* _EXTRACT PROVIDED_
How Do Overlanders Store Their Water?

How Do Overlanders Shower?

Overlanders store water using various containers and storage systems to ensure they have an adequate supply for drinking, cooking, and hygiene needs during their trips. Some common water storage options for overlanders include:

  1. Jerry cans: These durable, rectangular containers are designed to carry and store liquids, including water. They come in various sizes, typically ranging from 5 to 20 liters, and are made of food-grade plastic or metal. Jerry cans are popular among overlanders due to their sturdy construction and stackable design.
  2. Collapsible water containers: These containers are made from flexible, food-grade materials and can be folded or rolled up when not in use, making them a space-saving option. They come in various sizes, usually between 5 and 20 liters, and often have built-in handles and spouts for easy pouring.
  3. Water bladders or bags: Water bladders or bags are made from flexible, food-grade materials and can be filled with water to provide a lightweight and compact storage solution. They usually have a hose or spout for easy access to the water and can be hung or placed in a backpack.
  4. Built-in water tanks: Some overlanders choose to install custom or aftermarket built-in water tanks in their vehicles. These tanks can hold larger quantities of water and are often made from durable materials like stainless steel or food-grade plastic.
  5. Water bottles and hydration systems: For personal hydration, overlanders often carry reusable water bottles or hydration systems, such as hydration bladders or reservoirs, which can be easily refilled from larger water containers or natural sources.

How Do Overlanders Shower?

How Do Overlanders Shower?

Showering while overlanding can be a bit of a challenge, but there are several options available depending on your preferences, location, and available facilities. Here are some ways to shower when overlanding:

  1. Public facilities: When accessible, overlanders can make use of showers at campgrounds, RV parks, truck stops, or recreational centers. These facilities often provide hot water and a comfortable place to clean up.
  2. Portable camping showers: Many overlanders carry portable camping showers, which consist of a water container, a hose, and a showerhead. These showers can be heated by solar energy or connected to a propane stove or vehicle’s heating system. They can be hung from a tree or mounted on a vehicle, providing a convenient and private shower option.

* _RECORDS PROVIDED_

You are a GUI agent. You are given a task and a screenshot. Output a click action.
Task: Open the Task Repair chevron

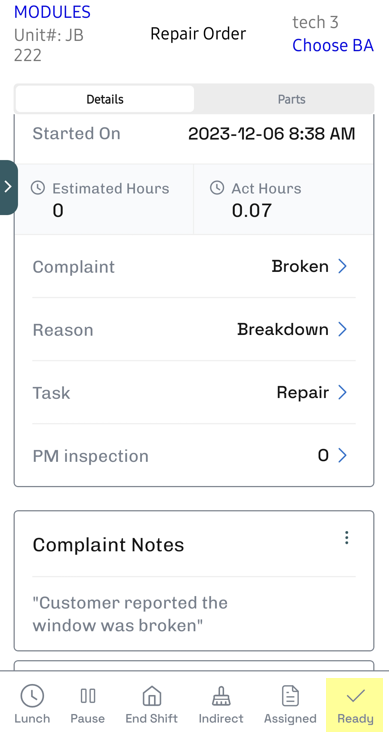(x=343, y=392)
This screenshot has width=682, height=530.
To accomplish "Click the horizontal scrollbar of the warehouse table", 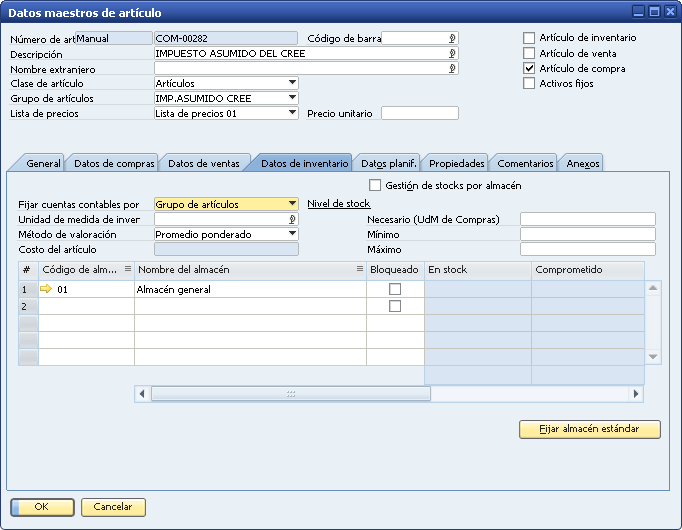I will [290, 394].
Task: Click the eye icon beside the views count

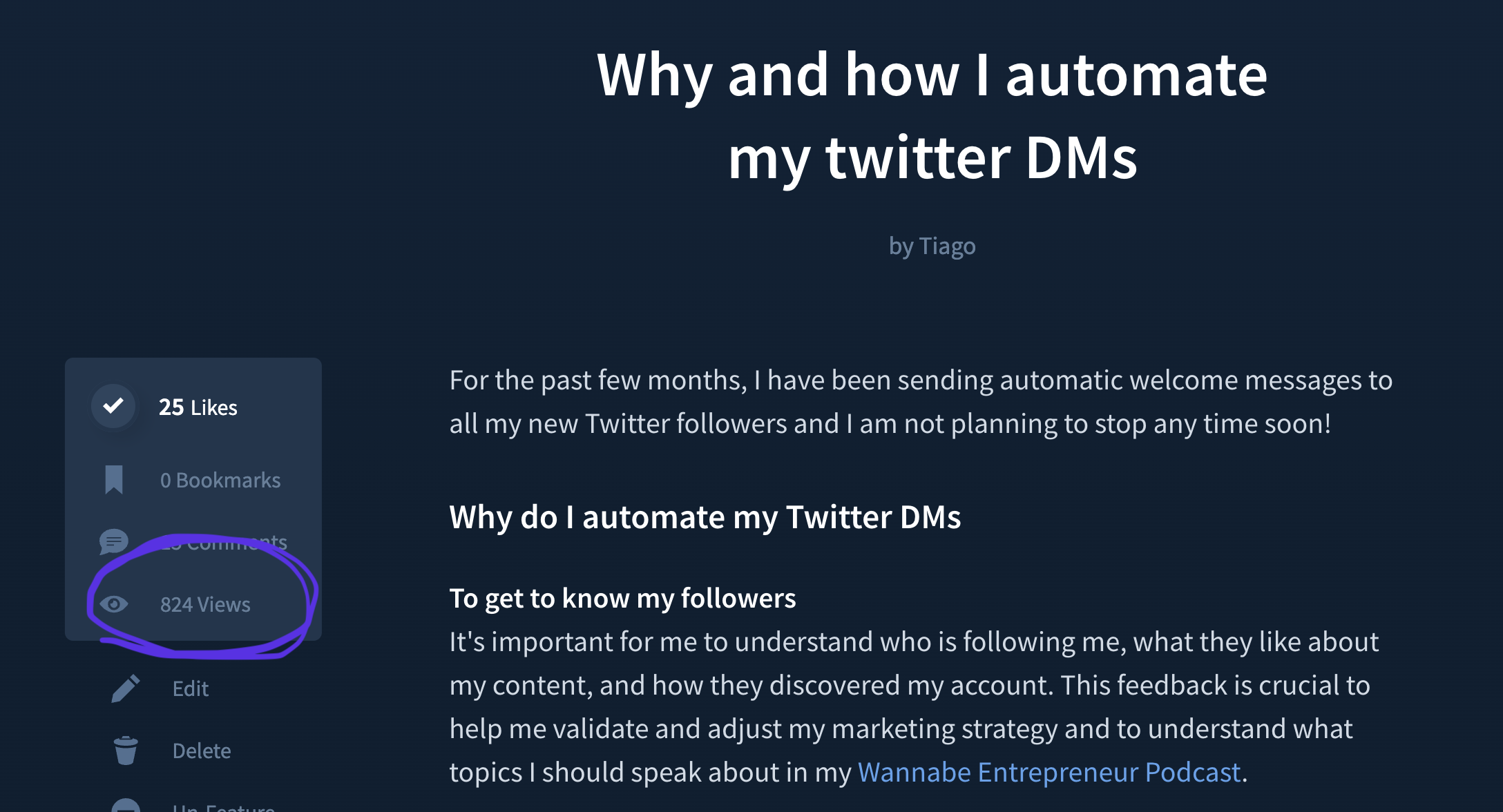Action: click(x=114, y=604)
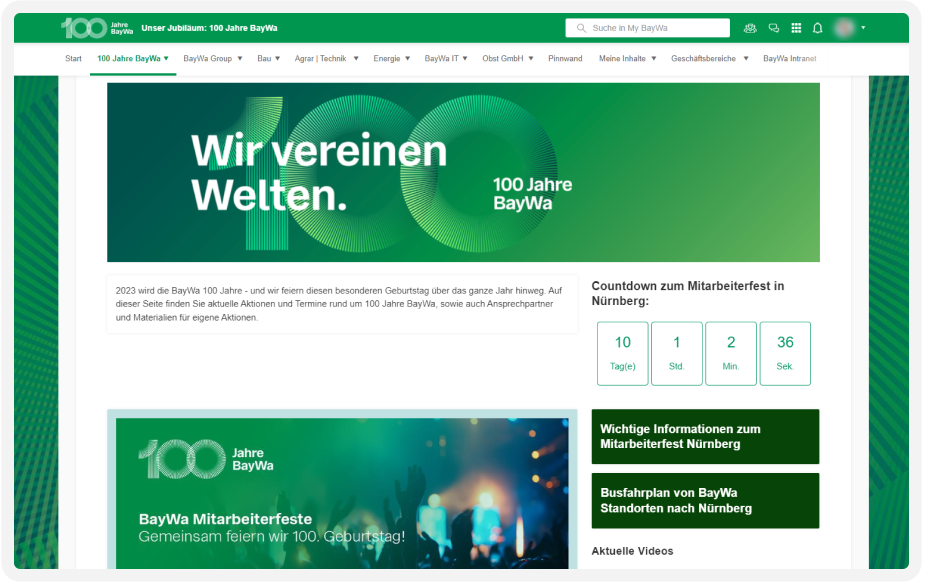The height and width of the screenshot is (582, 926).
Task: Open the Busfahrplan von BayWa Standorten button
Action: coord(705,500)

* _WHAT TO WORK ON_
[A] Echo the overlanding passage word for word, everything from "1. Public facilities: When" down to "to clean up.".
[B] Using the overlanding passage, decide whether each statement agrees with it, and support each yes or no with the deciding words quoted exactly: (i) Jerry cans typically range from 5 to 20 liters. (ii) Built-in water tanks are made only from aluminum. (iii) Portable camping showers can be heated by solar energy.
[C] Pick up the overlanding passage after its last sentence and write what comes next.
The entries have no connection to the overlanding passage.

* _RESPONSES BY TASK_
[A]
1. Public facilities: When accessible, overlanders can make use of showers at campgrounds, RV parks, truck stops, or recreational centers. These facilities often provide hot water and a comfortable place to clean up.

[B]
(i) Yes: "They come in various sizes, typically ranging from 5 to 20 liters"
(ii) No: "These tanks can hold larger quantities of water and are often made from durable materials like stainless steel or food-grade plastic."
(iii) Yes: "These showers can be heated by solar energy or connected to a propane stove or vehicle’s heating system."

[C]
  3. Solar showers: A solar shower is a bag made of heat-absorbing material that is filled with water and left in the sun to warm up. After a few hours, the water can reach a comfortable temperature for showering. Solar showers typically come with a hose and a nozzle, making them an easy and eco-friendly option.
  4. Battery-powered showers: These portable showers use a small, battery-powered pump to draw water from a container and push it through a showerhead. The water can be heated beforehand or left at ambient temperature, depending on your preference.
  5. DIY vehicle shower systems: Some overlanders create custom shower systems integrated into their vehicles. These can include built-in water tanks, water heaters, and showerheads mounted on the exterior of the vehicle. These setups can provide hot showers and privacy with the use of a shower tent or a privacy screen.
  6. Wet wipes or sponge baths: In situations where shower facilities or water is scarce, overlanders can use wet wipes or a damp cloth for sponge baths to clean themselves. Biodegradable, unscented wet wipes designed for camping are a practical option for a quick and water-efficient cleanup.
  7. Natural water sources: When in remote locations, overlanders may use rivers, lakes, or streams to bathe. It’s essential to use biodegradable soap and keep a safe distance (at least 200 feet) from the water source to minimize the impact on the environment.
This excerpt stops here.